The Shift From Mobile to Connected TV
According to Yang, over the past year and a half, Vevo has experienced a shift in video-viewing numbers from heavy mobile video consumption to more consumption on connected-TV devices. Consumer expectations can vary widely for viewing on a less reliable cellular network versus a high-speed-Internet connection feeding an OTT streaming device. With more people than ever streaming directly to their television, the pressure to deliver a broadcast-level experience is increasingly intense.

“I think the consumer pressure for broadcast-level experience is actually making it more difficult,” said Eric Black, VP, technology, NBC Sports Group. “When we have more redundant systems than we have ever had in the past, the consumer expectations are that much higher.”

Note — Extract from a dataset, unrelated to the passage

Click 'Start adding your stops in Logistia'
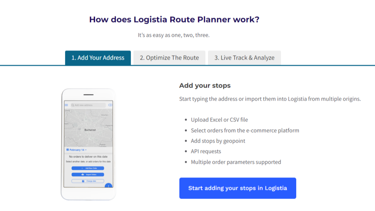The image size is (375, 211). click(x=238, y=188)
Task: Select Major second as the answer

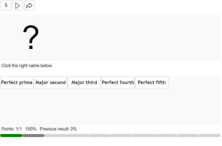Action: tap(51, 82)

NBC Sports Live Extra Continues To Expand
The Peacock’s live-streaming platform, NBC Sports Live Extra, has driven much of the innovation in live-streaming technology over the past six years, thanks to large-scale events like Super Bowls and the London and Sochi Olympics. With several of the largest streaming audiences in history tuning in Live Extra for such events, NBC has built out a robust infrastructure and continues to expand to new platforms — most recently, to Roku and Apple TV. However, that doesn’t mean the business of live streaming is easier.

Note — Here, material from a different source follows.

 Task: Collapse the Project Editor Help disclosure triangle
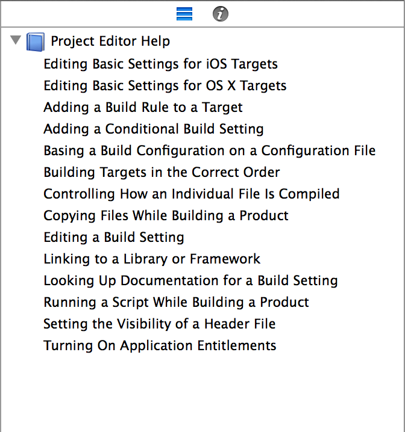[16, 40]
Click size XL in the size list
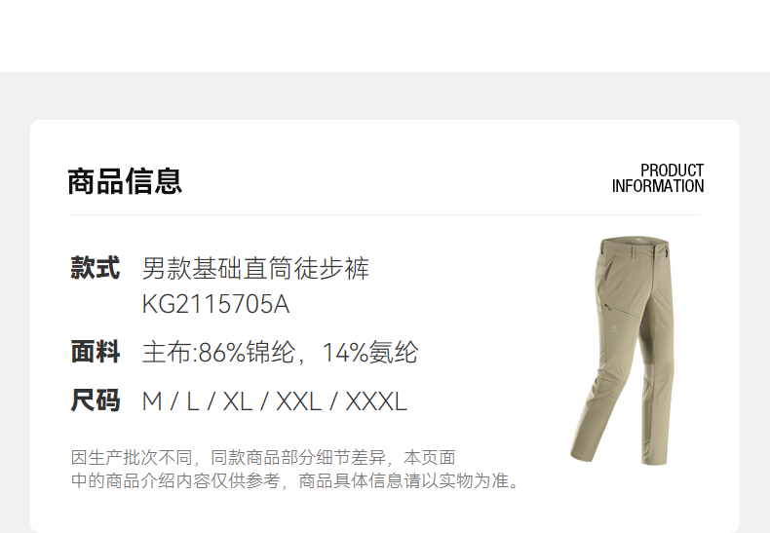The width and height of the screenshot is (770, 533). [238, 401]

“I’m not sure it’s gotten easier. I think it might have actually gotten more complex,” says Black. “For the end user, it’s a fantastic experience: you are seeing bitrates go up across the board and engagement time year-to-year go way up. But there is always risk. You can double and triple up on redundancy, but there is always going to be risk when it comes to live.”

March Madness Live: Higher Quality, More Minutes and $$$
This year, Turner Sports’ March Madness Live notched 80.7 million live video streams and 17.8 million hours of live-video consumption during the NCAA Men’s Basketball Tournament (up 17% and 19%, respectively, over last year). In addition, the National Championship alone delivered 3.4 million live video streams and 1 million hours of live-video consumption.

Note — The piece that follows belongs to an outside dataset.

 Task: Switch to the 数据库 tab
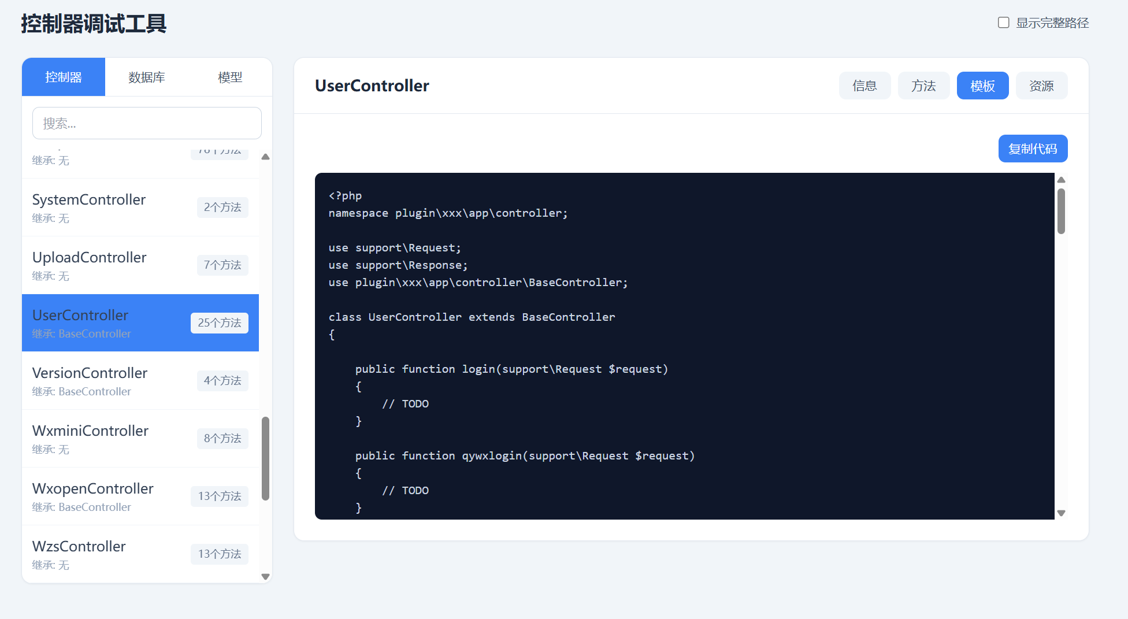coord(147,77)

It is a massive undertaking, and, unlike with most multiweek large-scale sports events (for example, the Olympics and World Cup), Turner Sports must deal with peak traffic in the opening days of the tournament, when most fans are unable to watch on television and, therefore, stream at their desks and on mobile devices. Although managing millions of concurrent streams is no easy task, Turner’s focus remains on delivering the highest-quality experience possible in an effort to increase fan engagement time.

“We know that a higher-quality experience means people watch longer; the data proves that over the last five to six years. If we deliver high quality, we get more minutes; more minutes is more money. And, in the end, it’s a business,” said Troy Causey, director, product technology, March Madness, Turner Sports. “There is a shift right now in terms of quality. Fans are more and more intolerant of poor experiences. Their ability to stick around is [declining]. So we have to constantly stay on top of these things, and, in real time, we need to be able to react.”

Big-Event One-Offs vs. 24/7/365 Streaming
While NBC Sports Live Extra and March Madness Live must deal with massive spikes in traffic, Major League Gaming’s MLG.TV faces a challenge on the opposite side of the spectrum: consistent 24/7/365 live streaming.

As a free-to-watch, ad-supported e-sports–streaming platform, MLG.TV is tasked with delivering high-quality video to the ever-growing live gaming market all day every day. To do so, MLG conducts quality-of-service monitoring for the different CDNs to see how they are performing in each region and then manually allocate streams to each CDN depending on those conditions.

“To be honest, it’s much easier for us, because having the one-shot event is very stressful,” said Allen De la Cruz, SVP, engineering, Major League Gaming. “You are constantly adding features to your platform or site, and it’s hard to prepare for the load of millions of viewers all viewing your player at once. Now that we have 24/7 streaming platform on our site, we can identify some of these bottlenecks that are happening, and it makes things a lot less stressful.”